[Stored data]
══════════

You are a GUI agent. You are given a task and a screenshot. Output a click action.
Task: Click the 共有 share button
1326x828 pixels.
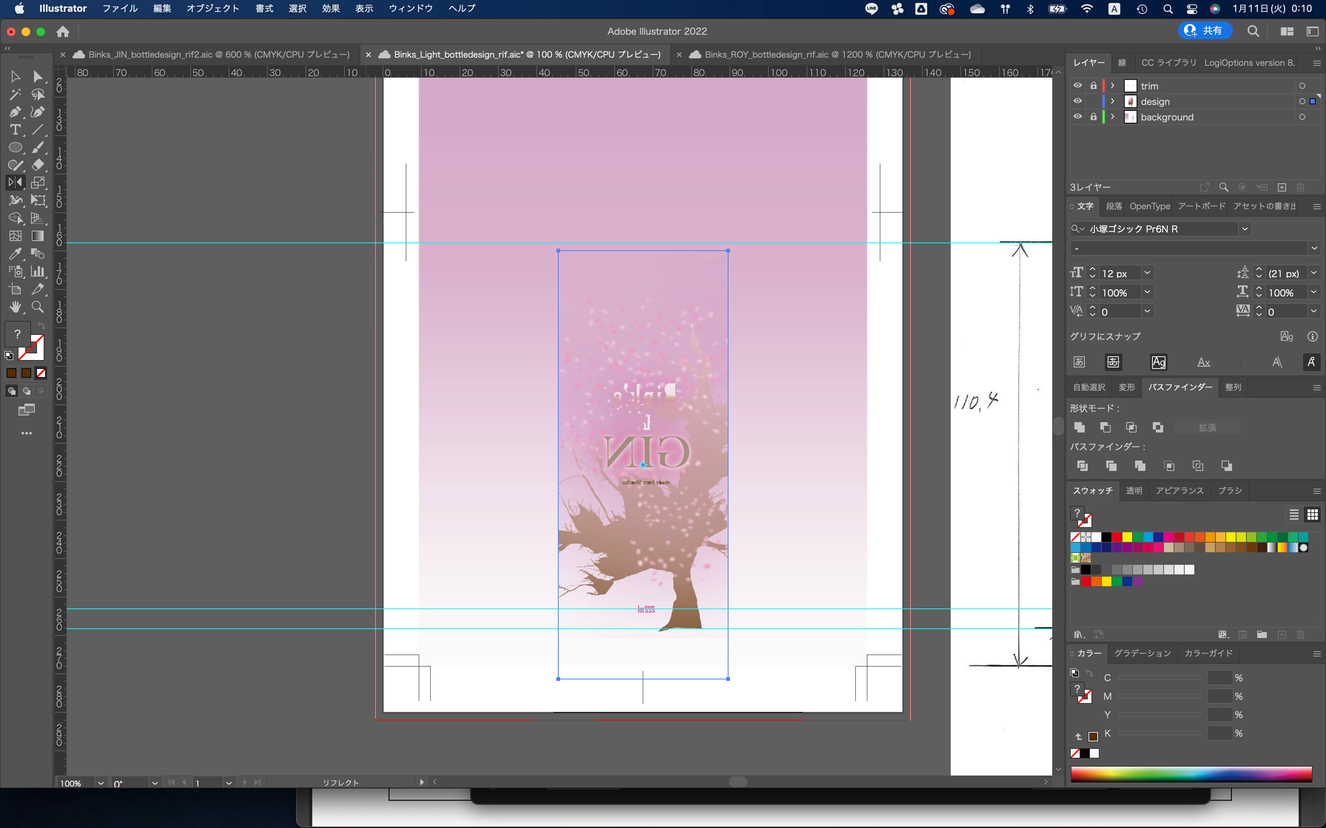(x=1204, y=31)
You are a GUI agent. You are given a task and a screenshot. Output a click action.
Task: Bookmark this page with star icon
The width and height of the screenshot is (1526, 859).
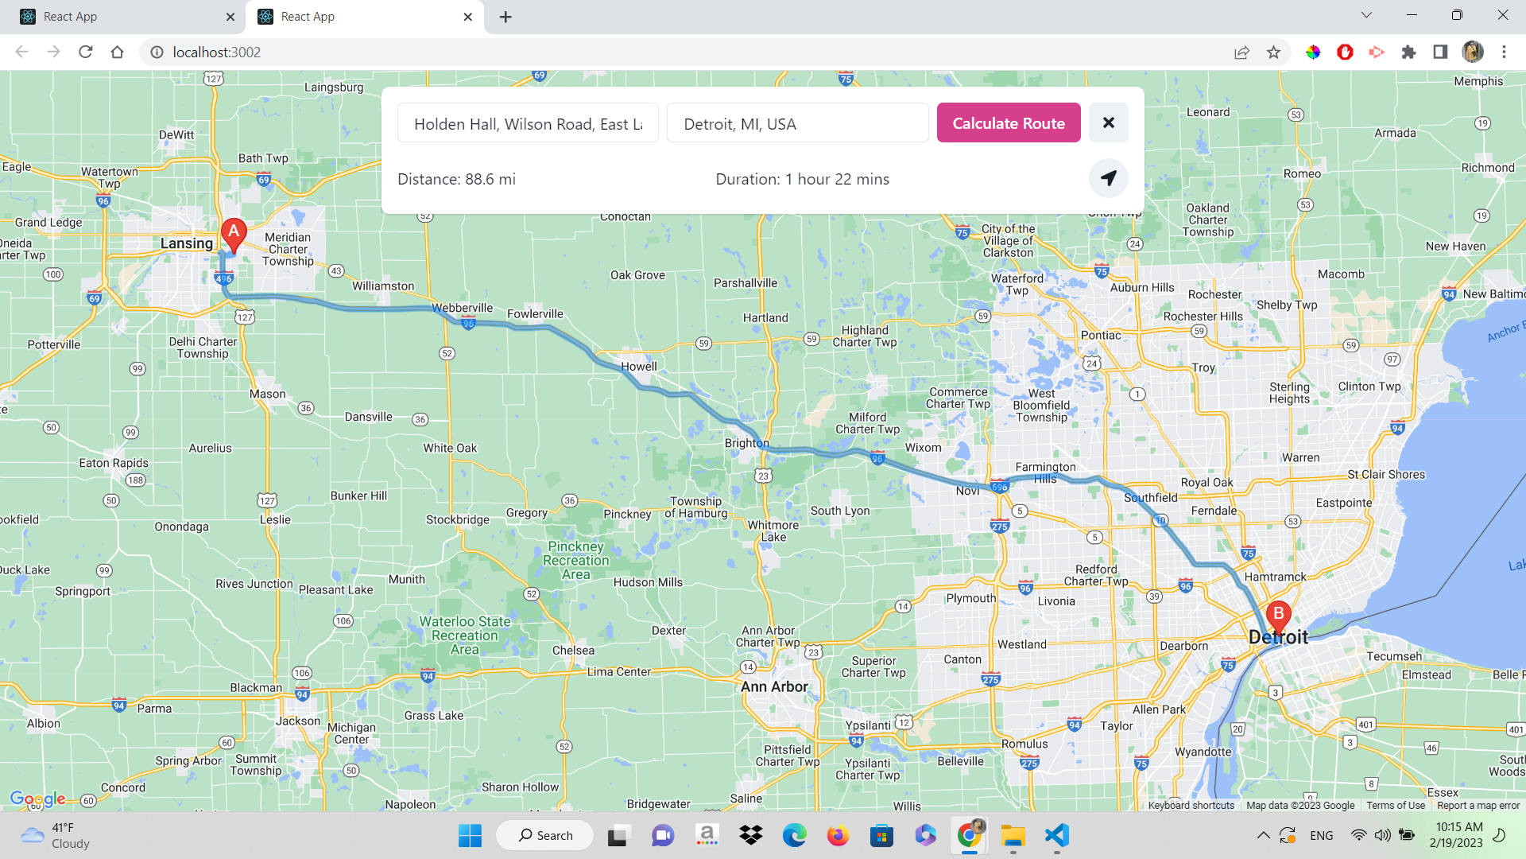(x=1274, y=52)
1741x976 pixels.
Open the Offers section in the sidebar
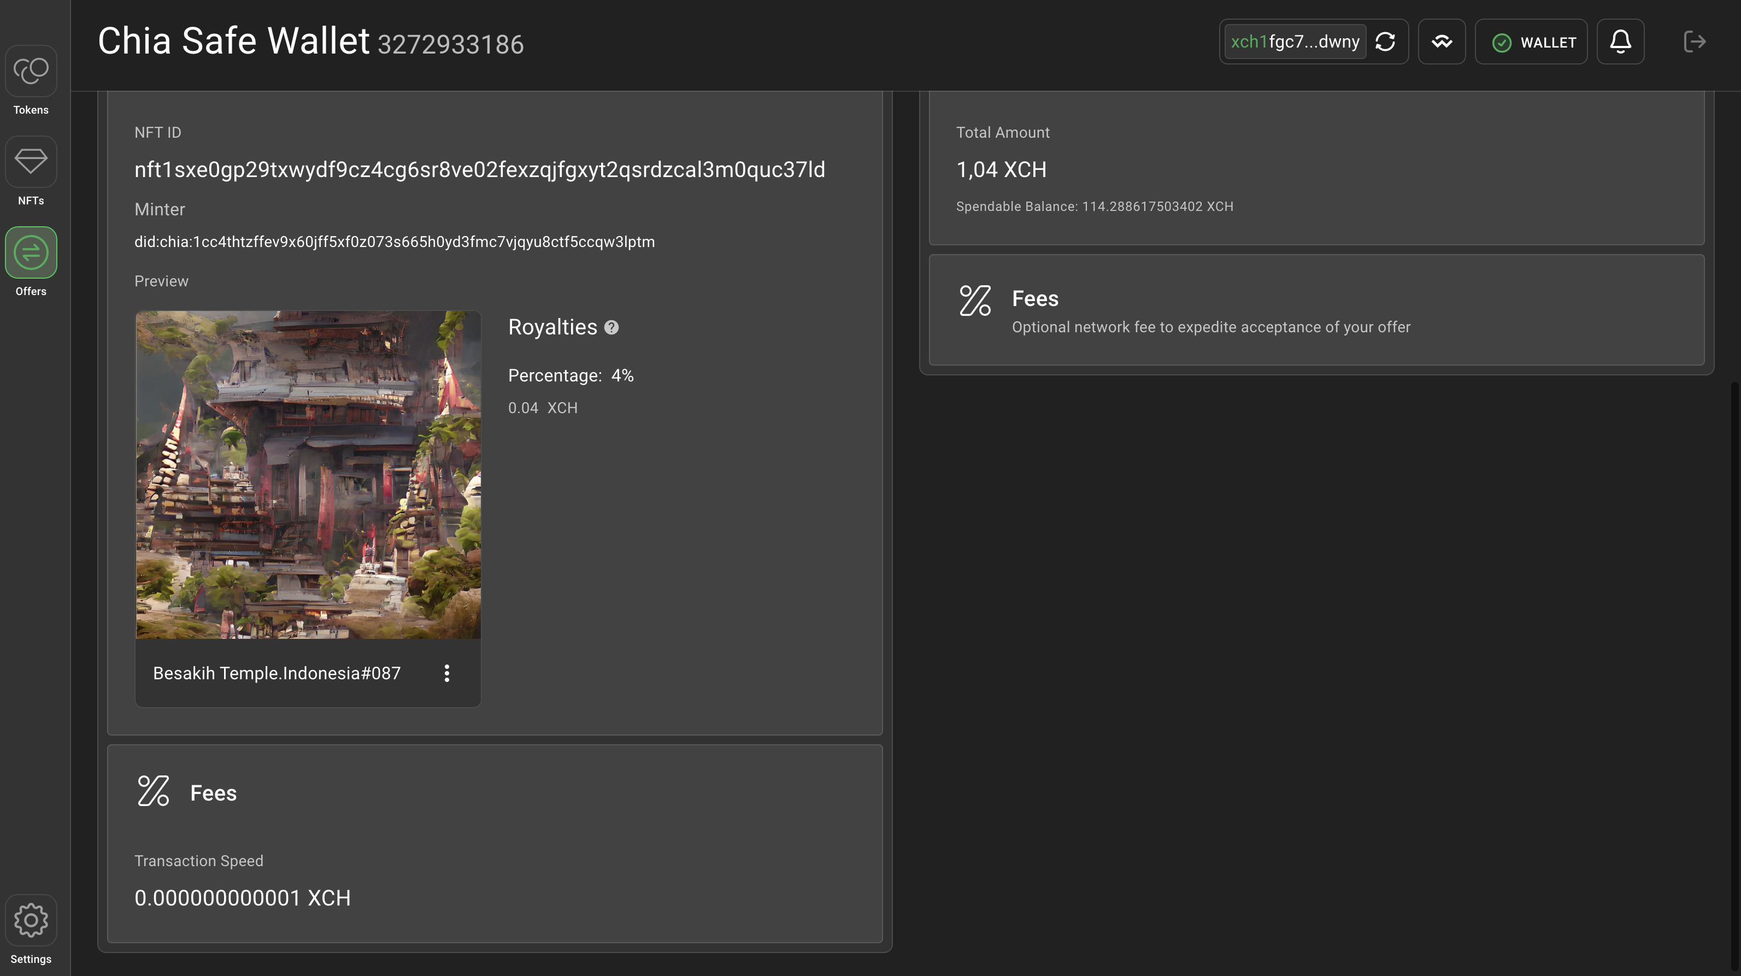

══════════

What this task involves :: Retype the data exactly; images stay out.

Answer box ::
You are a GUI agent. You are given a task and a screenshot. Output a click action.
Task: Click the 共有 share button
1326x828 pixels.
(x=1204, y=31)
You are a GUI agent. You are given a task and a screenshot. Output a click action.
Task: Bookmark this page with star icon
The width and height of the screenshot is (1526, 859).
(x=1274, y=52)
1741x976 pixels.
Open the Offers section in the sidebar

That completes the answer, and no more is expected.